We can also reindex the columns.

In [8]:
df.reindex(columns=['http_status', 'user_agent'])
Out[8]:
http_status user_agent
Firefox 200 NaN
Chrome 200 NaN
Safari 404 NaN
Konqueror 301 NaN

Or we can use “axis-style” keyword arguments

In [9]:
df.reindex(['http_status', 'user_agent'], axis="columns")
Out[9]:
http_status user_agent
Firefox 200 NaN
Chrome 200 NaN
Safari 404 NaN
Konqueror 301 NaN

To further illustrate the filling functionality in reindex, we will create a dataframe with a monotonically
increasing index (for example, a sequence of dates).

In [10]:
date_index = pd.date_range('1/1/2019', periods=6, freq='D')
df2 = pd.DataFrame({"prices": [102, 106, np.nan, 100, 90, 88]},
                   index=date_index)
df2
Out[10]:
prices
2019-01-01 102.0
2019-01-02 106.0
2019-01-03 NaN
2019-01-04 100.0
2019-01-05 90.0
2019-01-06 88.0

Suppose we decide to expand the dataframe to cover a wider date range.

In [11]:
date_index2 = pd.date_range('12/29/2018', periods=10, freq='D')
df2.reindex(date_index2)
Out[11]:
prices
2018-12-29 NaN
2018-12-30 NaN
2018-12-31 NaN
2019-01-01 102.0
2019-01-02 106.0
2019-01-03 NaN
2019-01-04 100.0
2019-01-05 90.0
2019-01-06 88.0
2019-01-07 NaN

The index entries that did not have a value in the original data frame (for example, ‘2019-12-29’) are
by default filled with NaN. If desired, we can fill in the missing values using one of several options.
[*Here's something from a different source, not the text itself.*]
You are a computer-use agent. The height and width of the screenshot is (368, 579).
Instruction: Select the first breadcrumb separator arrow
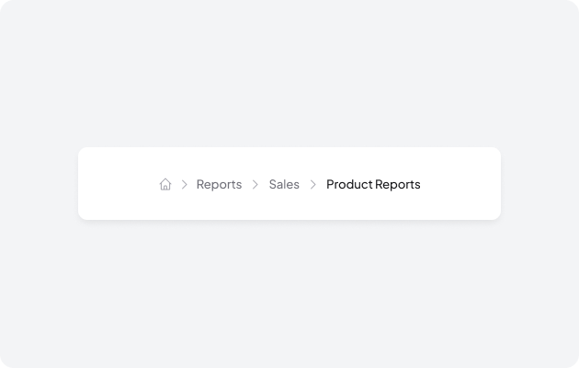pyautogui.click(x=185, y=184)
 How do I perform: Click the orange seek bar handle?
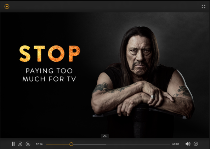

For example, to back-propagate the last valid value to fill the NaN values, pass bfill
as an argument to the method keyword.

In [12]:
df2.reindex(date_index2, method='bfill')
Out[12]:
prices
2018-12-29 102.0
2018-12-30 102.0
2018-12-31 102.0
2019-01-01 102.0
2019-01-02 106.0
2019-01-03 NaN
2019-01-04 100.0
2019-01-05 90.0
2019-01-06 88.0
2019-01-07 NaN

Please note that the NaN value present in the original dataframe (at index value 2019-01-03) will not
be filled by any of the value propagation schemes. This is because filling while reindexing does not look
at dataframe values, but only compares the original and desired indexes. If you do want to fill
in the NaN values present in the original dataframe, use the fillna() method.